From the Encyclopedia of Cleveland
CHISHOLM, HENRY (22 April 1822-9 May 1881), known as the “father of the Cleveland steel trade,” was one of the leading iron and steel manufacturers in the United States during the nineteenth century. Henry Chisholm was born in Lochgelly, Fifeshire, Scotland, the son of Stewart Chisholm, a mining contractor, who passed away when Henry was ten years old. He attended school until the age of twelve when he became an apprentice to a carpenter. After completing his apprenticeship at the age of 17, Chisholm relocated to Glasgow where he worked for the next three years as a journeyman carpenter. In 1842, he immigrated to Montreal, Canada, where he became a leading contractor.

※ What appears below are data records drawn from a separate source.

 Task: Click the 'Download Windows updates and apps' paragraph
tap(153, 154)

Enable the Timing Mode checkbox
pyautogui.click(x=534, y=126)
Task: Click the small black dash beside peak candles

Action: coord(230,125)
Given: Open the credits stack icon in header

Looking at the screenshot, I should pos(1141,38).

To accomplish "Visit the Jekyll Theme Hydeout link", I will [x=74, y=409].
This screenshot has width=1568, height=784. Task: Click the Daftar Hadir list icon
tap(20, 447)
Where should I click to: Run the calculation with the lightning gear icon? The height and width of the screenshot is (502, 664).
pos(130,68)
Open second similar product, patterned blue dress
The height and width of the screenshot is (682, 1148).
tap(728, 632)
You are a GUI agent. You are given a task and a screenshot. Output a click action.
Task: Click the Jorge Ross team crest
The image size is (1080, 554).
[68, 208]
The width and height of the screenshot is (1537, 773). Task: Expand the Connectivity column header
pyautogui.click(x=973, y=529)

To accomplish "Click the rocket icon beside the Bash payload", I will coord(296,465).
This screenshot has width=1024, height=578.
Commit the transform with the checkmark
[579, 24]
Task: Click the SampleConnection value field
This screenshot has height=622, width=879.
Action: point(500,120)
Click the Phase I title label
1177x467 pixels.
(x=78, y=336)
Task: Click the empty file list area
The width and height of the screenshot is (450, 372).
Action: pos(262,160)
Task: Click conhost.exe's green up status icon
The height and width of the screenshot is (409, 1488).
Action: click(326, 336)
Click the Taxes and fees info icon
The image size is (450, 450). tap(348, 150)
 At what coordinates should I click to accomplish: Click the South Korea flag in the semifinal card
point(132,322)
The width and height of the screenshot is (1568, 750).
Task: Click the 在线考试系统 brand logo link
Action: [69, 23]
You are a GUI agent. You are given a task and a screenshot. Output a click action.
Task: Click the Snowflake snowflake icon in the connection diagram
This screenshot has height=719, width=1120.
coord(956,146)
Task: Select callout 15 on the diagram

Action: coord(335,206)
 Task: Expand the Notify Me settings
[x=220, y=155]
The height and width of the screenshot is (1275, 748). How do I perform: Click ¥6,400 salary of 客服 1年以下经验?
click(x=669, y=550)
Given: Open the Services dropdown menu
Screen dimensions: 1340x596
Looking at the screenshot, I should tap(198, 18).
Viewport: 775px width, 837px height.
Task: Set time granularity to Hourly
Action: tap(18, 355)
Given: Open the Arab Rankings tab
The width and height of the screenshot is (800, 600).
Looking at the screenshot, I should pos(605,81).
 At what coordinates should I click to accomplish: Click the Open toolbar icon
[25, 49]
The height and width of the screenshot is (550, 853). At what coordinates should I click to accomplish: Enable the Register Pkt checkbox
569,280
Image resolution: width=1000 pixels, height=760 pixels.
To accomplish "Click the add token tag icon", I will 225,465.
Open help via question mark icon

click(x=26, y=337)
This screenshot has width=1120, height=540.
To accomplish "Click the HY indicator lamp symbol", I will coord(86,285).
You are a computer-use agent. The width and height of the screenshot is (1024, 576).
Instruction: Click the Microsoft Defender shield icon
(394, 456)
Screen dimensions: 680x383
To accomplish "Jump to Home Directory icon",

In 1850, at the age of twenty eight, Chisholm came to Cleveland to build a breakwater at the lake terminal of the Cleveland & Pittsburgh Railroad Company. After completing that project in 1853, he remained in Cleveland, building docks and piers along Lake Erie. His reputation as a technical genius and superb handler of men attracted the attention of DAVID I. AND JOHN JONES, owners of the Jones & Co., who built one of the first rolling steel mills in the Cleveland area in NEWBURGH. Chisholm officially entered iron and steel manufacturing in 1857, investing his modest fortune of $25,000 in the new firm of Chisholm, Jones & Co. and reorienting operations at the Newburgh mill toward rerolling worn-out rails. When Andros Stone, the younger brother of AMASA STONE, acquired an interest in the company a year later, the iron manufacturing firm was rechristened Stone, Chisholm & Jones Co. By 1858, the plant produced 50 tons of rerolled rails daily, with Chisholm personally managing the operations and finances. To preserve scarce cash, he offered company-owned housing and company-store benefits to the workers, whom he knew and regarded as important to the company’s success. Stone, Chisholm & Jones Co. erected two blast furnaces at the Newburgh mill in 1859 and 1860, the first in Northeast Ohio, and added new machinery for the manufacture of merchant iron. Chisholm also built a rolling mill in Chicago, managed by his oldest son, William, and two blast furnaces in Indiana, all supplied with iron ore from mines on Lake Superior and in Missouri.
On November 9, 1863, Chisholm along with Andros B. Stone, STILLMAN WITT, JEPTHA H. WADE, and HENRY B. PAYNE incorporated the Cleveland Rolling Mill Company, which absorbed the existing operations of Stone, Chisholm & Jones Co. and acquired Lake Shore Rolling Mill on Wason (East 38th) Street. Deeming steel as the metal of the future, he sent his best ironmaster to learn the Bessemer process for the production of steel from molten pig iron. As a result, the Cleveland Rolling Mill Co. built the second Bessemer steel works in the United States in 1865, with an initial annual output of 20,000 tons. Annual output eventually reached 150,000 tons and included steel rails as well as tire, merchant, and spring steel. Chisholm diversified the operations of Cleveland Rolling Mill Co. to manufacture wire, screws and nuts, and tools. He purchased wire mills in Newburgh from the Cleveland Wire Mill Company in 1868 and organized the American Sheet & Boiler Company in 1866, the Union Steel Screw Company in 1872, and the H.P. Horse Nail Works Company in 1877.
Henry Chisholm married Jean Allen in Scotland and they had eight children together, only five of whom, however, reached adulthood: William, Stewart H., Wilson, Catherine, and Janet. Two sons, Henry and Stewart, and a daughter, Christina, passed away at infancy. Upon his death in 1881, Chisholm’s workers contributed generously for the construction of a monument for their boss in LAKE VIEW CEMETERY. His passing ended amicable labor relations at the many facilities of the Cleveland Rolling Mill Company. William Chisholm, who succeeded his father, provoked major strikes in 1882 and 1885 (see CLEVELAND ROLLING MILL STRIKES) and alienated William Garrett, one of the leading engineers in the nation who invented a new rod making process.